処方箋受付の薬局に勤務していましたが、その際にみなさんにお薬手帳というものをもってきてもらっています。

誰もが一度、お薬手帳をもっているかどうか聞かれたことがあるかなと思うのですが、これは医師や薬剤師が今飲んでいる薬がないかどうか、また今飲んでいる薬と今回処方する薬の飲み合わせに問題がないかを見極めるために大変重要な役割のあるものになります。

定期的にお薬を飲んでいる方はわりと所持してもらえるのですが、臨時で風邪でかかられたりするとなかなかお薬手帳を持って帰ってもらえないことが多いです。

大切さがまだまだわかられていないのが現状です。

そして、今新聞記事やネットでお薬手帳はお金がかかる。という記事が多くでているため、こちらとしてもお勧めするのに苦労する場面があります。

患者様が来客していきなり、お薬手帳はお金がかかるからいらないわ。と言われることも少なくありません。

少しでも値段を安くさせたい気持ちはわかるのですが、保険適用の方の負担金額は本当に微々たる額です。

それを説明すると、えっ?100円もかからないの?400円くらい取られると思っていたわ。と言う方もいて、誤解をされている方もたくさんいます。

そしてなんの記事をみたのか、
お金の余分にかかることはしてほしくない。という方も増えてきています。

薬剤師のお仕事としては薬を処方するだけでなく、その薬の説明や、続けてちゃんと服用してもらうように呼びかけたり、確認をするなどもあります。

薬学管理料というものが発生するのですが、患者様はお医者さんが処方したものなんだから、あなたはそれを渡せばいいのよ!なんて方も。

お医者様と違ってこちらは薬のプロです。なのにお医者様がもう絶対。と思われている方も少なからずいらっしゃるので、そこはすこし残念な所です。

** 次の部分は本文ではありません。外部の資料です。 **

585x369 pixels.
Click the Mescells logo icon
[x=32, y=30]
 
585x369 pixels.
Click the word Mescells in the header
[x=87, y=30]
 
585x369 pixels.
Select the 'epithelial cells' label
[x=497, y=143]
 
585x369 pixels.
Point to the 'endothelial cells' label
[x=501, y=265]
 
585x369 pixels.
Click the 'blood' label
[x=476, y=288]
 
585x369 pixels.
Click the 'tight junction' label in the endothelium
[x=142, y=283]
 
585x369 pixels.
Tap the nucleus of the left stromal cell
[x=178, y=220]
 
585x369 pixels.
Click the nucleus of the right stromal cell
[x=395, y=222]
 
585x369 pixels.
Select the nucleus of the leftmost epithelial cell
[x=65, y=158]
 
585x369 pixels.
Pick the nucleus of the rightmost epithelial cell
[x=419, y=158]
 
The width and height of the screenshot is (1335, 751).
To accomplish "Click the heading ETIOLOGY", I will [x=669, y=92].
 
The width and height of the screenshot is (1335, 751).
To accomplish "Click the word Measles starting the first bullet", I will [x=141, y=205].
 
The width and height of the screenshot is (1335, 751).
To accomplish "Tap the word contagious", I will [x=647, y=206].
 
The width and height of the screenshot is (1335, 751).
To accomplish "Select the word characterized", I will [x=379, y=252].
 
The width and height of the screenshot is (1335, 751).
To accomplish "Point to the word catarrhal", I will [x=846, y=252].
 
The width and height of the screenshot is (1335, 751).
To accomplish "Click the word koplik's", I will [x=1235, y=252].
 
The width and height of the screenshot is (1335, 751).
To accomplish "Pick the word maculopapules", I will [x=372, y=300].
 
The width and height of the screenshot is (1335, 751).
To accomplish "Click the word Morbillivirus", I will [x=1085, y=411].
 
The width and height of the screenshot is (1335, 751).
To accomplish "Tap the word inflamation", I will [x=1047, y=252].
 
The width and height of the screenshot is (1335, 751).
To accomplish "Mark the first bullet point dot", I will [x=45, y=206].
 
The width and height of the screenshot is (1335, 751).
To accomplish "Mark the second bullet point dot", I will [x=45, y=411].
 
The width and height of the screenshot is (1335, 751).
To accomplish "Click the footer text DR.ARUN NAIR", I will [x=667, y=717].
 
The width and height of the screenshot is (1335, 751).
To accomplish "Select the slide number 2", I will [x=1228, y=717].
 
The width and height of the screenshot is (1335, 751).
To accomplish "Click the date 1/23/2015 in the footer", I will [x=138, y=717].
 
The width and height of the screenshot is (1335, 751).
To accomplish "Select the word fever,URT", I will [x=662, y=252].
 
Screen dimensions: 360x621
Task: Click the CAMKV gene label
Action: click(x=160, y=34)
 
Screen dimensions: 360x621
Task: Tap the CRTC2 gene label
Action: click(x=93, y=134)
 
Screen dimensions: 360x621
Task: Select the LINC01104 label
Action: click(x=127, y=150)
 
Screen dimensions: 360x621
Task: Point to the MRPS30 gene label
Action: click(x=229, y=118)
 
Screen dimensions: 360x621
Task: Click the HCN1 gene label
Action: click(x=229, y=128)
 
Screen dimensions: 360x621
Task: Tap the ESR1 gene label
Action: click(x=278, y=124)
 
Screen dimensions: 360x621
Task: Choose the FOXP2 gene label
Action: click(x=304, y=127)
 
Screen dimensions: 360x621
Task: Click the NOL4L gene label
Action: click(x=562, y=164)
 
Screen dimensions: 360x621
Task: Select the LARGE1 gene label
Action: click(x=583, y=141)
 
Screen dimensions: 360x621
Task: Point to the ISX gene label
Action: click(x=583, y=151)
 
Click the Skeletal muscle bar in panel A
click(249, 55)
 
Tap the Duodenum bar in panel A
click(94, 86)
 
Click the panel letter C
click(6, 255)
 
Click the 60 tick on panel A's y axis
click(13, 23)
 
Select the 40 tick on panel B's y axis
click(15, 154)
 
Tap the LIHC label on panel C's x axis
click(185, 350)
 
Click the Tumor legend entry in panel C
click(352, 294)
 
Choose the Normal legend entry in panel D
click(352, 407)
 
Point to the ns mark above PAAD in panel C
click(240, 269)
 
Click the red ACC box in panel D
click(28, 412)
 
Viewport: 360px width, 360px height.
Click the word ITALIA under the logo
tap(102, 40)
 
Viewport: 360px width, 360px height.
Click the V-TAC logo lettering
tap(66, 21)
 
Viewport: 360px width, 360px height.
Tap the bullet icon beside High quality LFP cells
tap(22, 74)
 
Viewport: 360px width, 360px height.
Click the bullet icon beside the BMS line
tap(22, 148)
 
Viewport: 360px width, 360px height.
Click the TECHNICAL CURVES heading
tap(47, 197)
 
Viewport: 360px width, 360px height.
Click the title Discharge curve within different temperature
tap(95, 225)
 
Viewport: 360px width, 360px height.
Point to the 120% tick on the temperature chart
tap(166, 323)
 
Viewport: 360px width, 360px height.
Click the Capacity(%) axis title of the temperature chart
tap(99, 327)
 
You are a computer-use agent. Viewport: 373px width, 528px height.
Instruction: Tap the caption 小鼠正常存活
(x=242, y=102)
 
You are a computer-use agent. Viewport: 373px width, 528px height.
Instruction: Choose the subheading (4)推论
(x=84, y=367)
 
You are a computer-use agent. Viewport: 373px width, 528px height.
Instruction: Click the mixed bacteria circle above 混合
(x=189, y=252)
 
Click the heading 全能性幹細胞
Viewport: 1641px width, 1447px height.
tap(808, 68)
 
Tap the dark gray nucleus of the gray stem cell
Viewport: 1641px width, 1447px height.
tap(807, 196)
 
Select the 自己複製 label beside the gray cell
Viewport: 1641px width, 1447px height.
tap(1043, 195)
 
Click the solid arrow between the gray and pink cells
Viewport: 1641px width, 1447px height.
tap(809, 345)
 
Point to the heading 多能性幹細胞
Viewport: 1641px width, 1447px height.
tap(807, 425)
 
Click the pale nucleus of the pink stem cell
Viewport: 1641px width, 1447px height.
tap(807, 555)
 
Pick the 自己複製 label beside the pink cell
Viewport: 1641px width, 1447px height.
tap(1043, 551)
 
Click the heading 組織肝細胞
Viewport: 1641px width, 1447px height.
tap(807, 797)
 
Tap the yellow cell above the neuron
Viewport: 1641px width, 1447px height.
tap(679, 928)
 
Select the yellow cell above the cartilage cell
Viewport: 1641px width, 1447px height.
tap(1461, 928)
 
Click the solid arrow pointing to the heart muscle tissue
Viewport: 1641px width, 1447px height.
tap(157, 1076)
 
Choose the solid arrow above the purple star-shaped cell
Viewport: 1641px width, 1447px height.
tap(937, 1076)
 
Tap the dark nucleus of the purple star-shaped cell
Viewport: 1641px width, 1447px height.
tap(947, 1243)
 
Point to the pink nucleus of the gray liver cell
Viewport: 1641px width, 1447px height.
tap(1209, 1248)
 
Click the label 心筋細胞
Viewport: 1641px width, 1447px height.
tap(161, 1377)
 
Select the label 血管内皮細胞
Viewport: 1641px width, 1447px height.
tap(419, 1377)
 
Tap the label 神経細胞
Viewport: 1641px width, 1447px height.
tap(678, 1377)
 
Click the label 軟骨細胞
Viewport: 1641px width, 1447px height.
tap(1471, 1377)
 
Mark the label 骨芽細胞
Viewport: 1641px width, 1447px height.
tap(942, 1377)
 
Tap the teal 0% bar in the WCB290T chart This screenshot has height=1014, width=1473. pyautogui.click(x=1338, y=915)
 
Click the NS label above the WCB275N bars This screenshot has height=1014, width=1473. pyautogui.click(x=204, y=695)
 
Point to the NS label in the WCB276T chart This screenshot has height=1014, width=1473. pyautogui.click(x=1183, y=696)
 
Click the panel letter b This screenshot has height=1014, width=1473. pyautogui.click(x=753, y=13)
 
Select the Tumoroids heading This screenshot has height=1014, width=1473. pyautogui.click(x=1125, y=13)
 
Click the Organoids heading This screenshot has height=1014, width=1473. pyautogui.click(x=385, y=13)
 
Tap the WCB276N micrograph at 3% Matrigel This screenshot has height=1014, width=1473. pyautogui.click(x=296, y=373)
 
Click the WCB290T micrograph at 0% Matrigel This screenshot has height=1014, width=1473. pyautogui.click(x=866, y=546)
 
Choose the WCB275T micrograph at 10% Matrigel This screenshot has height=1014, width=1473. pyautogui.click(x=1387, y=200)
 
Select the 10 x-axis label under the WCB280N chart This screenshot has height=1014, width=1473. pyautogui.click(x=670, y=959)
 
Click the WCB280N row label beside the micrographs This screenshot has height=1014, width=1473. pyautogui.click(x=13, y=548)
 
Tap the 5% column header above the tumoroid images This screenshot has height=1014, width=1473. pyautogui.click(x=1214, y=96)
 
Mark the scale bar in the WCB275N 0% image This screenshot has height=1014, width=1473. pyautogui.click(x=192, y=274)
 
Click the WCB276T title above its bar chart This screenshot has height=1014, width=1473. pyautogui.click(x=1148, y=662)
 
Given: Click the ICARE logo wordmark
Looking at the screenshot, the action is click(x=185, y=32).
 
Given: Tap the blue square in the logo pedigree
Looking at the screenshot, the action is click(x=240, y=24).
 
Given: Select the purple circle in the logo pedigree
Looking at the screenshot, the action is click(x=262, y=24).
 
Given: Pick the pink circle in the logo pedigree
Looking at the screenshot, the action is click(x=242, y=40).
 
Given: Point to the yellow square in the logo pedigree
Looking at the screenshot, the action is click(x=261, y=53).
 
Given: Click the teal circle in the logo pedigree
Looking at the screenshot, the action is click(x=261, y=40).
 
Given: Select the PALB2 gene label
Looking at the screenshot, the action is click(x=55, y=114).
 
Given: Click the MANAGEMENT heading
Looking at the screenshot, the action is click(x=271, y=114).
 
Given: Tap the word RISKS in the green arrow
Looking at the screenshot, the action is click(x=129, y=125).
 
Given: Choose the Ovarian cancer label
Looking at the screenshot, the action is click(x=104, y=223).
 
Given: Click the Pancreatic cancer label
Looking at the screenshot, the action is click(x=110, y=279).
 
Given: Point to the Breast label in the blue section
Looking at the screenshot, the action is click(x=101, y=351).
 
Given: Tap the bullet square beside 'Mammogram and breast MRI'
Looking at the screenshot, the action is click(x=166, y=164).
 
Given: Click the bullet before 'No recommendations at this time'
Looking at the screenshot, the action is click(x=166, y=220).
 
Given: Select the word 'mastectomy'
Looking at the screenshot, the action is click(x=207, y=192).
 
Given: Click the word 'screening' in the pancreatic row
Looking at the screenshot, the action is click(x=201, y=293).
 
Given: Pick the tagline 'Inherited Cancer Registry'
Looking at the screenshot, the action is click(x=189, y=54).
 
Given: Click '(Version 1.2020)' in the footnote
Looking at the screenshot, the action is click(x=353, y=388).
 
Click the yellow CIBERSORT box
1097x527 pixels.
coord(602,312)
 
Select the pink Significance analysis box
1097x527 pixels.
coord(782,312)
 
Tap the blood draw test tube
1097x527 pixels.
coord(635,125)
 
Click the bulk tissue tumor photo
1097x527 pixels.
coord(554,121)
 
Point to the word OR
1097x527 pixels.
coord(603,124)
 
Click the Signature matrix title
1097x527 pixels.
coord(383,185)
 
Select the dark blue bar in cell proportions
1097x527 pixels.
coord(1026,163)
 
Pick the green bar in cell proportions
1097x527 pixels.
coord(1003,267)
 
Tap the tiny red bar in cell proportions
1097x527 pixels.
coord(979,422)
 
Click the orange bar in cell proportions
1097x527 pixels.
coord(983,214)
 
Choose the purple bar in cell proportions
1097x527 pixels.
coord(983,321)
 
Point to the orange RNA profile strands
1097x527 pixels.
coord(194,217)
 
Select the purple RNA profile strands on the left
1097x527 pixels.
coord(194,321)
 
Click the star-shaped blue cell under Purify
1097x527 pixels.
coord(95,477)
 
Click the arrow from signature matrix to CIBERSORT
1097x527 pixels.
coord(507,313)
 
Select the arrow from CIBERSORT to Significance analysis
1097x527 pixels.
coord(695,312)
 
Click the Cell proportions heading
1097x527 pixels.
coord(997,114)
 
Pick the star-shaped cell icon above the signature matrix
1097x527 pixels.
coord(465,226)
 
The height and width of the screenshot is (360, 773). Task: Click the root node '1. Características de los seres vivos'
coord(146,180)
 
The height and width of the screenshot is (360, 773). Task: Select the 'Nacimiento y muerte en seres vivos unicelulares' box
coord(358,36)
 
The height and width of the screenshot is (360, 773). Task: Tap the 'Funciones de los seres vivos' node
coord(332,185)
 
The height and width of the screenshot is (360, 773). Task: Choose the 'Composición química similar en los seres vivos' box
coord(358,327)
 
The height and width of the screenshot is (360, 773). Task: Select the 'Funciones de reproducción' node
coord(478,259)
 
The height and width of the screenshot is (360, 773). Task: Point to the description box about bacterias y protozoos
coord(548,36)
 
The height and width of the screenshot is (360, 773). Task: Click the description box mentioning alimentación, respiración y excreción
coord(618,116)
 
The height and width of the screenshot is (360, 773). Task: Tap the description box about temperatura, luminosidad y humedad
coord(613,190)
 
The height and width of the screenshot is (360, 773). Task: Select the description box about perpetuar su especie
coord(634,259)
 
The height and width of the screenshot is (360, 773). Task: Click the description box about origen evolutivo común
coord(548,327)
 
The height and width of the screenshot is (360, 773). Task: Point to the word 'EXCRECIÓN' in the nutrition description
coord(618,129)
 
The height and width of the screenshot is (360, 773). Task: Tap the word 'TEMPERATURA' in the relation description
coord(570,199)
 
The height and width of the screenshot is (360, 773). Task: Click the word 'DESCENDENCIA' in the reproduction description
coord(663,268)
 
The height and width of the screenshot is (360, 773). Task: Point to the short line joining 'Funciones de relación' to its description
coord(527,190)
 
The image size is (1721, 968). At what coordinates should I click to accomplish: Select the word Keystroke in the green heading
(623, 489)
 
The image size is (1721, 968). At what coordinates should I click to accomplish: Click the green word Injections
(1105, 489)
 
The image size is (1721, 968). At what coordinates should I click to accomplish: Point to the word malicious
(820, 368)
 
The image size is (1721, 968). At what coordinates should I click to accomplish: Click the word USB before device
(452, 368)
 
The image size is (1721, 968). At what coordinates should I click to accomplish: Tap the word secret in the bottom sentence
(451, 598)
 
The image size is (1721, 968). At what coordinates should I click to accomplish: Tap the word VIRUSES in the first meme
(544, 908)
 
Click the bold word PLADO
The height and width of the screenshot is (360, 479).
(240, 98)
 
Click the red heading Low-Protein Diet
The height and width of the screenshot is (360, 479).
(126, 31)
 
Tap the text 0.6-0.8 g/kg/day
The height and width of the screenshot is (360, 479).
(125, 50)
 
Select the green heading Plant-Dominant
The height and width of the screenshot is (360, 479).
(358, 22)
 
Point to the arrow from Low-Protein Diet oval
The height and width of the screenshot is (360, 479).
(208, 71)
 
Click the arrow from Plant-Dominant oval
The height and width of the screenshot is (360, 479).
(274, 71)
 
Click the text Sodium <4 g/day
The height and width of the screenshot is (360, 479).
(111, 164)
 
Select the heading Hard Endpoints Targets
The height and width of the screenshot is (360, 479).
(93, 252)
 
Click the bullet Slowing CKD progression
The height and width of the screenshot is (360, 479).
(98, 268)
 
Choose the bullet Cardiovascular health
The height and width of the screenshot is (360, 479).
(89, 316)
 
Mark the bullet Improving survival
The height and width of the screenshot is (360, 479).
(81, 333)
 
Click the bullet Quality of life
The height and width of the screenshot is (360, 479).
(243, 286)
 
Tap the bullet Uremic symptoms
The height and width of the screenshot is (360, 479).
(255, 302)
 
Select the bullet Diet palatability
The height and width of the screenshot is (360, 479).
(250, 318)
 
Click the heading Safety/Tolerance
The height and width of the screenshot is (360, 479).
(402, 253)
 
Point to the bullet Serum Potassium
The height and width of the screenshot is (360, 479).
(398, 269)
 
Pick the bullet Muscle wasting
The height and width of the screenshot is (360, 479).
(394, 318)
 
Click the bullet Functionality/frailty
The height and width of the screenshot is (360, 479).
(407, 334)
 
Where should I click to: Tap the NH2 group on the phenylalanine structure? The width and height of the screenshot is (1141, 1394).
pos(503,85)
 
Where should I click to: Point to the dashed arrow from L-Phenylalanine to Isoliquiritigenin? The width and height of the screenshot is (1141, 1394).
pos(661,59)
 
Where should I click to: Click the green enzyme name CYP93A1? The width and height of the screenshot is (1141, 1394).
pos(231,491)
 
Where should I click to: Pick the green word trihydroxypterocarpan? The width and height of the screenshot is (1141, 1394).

こうしてどんどんあれもこれもいらないと言われてしまうと本来あるべきはずの薬剤師の立場が、ただお薬を渡すだけのお薬屋さんになってしまいます。

通院費と薬代をなんとか最小限に抑えたい気持もわかりますが、こちらの立場としては安全に服用して健康的な生活を送ってほしいのと、薬の怖さをわかって欲しいのもあります。

新聞記事やテレビでの放送の次の日には、こういったイレギュラーな対応に毎回おわれています。

なにが大切でどこを節約するべきなのか、どういう意味があってやっていることなのか。もうすこしマスメディアも薬剤師に優しい情報を伝えて欲しいものです。